Sports Direct has a tiny little problem. In an article published elsewhere last year, we'd speculated on criteria to give a bottom at 420p and the low of 424p [two hours after Friday's warning] was scarily close to target. What worries are the two circled areas on the chart as the market had gapped the share price DOWN, firstly to break a long term RED uptrend and, secondly, to force the price below a logical initial drop level of 510p. Neither movement fills us with confidence for this lot's future.

The situation now exists of weakness below 420p taking the price to 365p next with secondary, if broken, at a hopefully ultimate bottom of 223p. The reason we call this an "ultimate" bottom comes from the unpleasant detail that any calculations below such a point involve prefacing a target with a minus sign, never a good thing for a share price.

(Click to enlarge)

Of course, it is fairly easy to draw a line and mention the price need only better it to rubbish such a drop potential. Unfortunately, in the case of Sports Direct, this BLUE line is currently at 700p so it needs a miracle to get out of trouble.

In our search for miracles, moves since November have been pretty deliberate, almost as if the market knew what was about to happen. If we draw a near-term trend, the share price need only better 540p to foul the immediate rate of descent as, theoretically, this permits growth to 578p initially with secondary 630p.

While neither aspiration is particularly exciting for those who've been stuffed with an 8 quid turkey, in the event of 630p being bettered, we shall take this as a signal that "bottom is in".

Finally, one worry comes simply from the visuals against our grotty 223p.

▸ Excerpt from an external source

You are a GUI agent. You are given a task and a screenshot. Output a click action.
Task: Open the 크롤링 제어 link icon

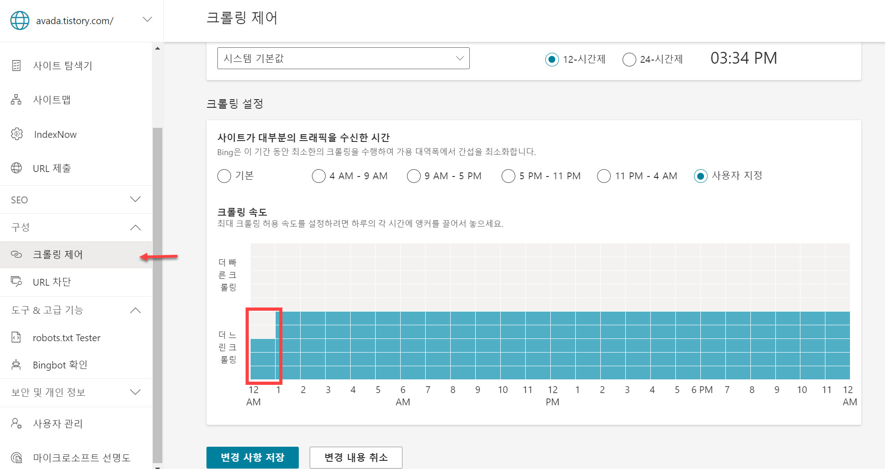(17, 254)
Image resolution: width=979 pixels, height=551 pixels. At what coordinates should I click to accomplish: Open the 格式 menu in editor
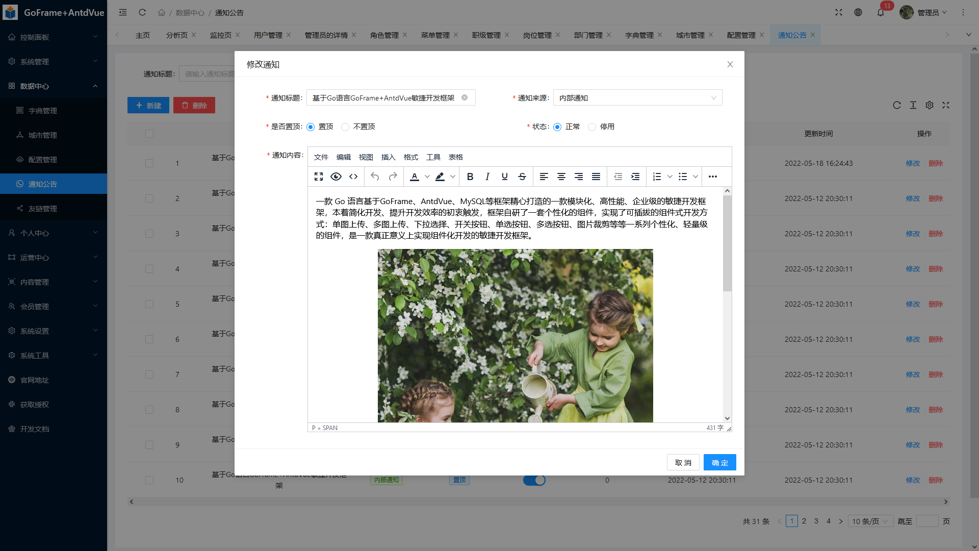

This returns the price to the level it was at the start of 2012 and thus is believable. Grotty but believable!

This article is for information and discussion purposes only and does not form a recommendation to invest or otherwise. The value of an investment may fall. The investments referred to in this article may not be suitable for all investors, and if in doubt, an investor should seek advice from a qualified investment adviser.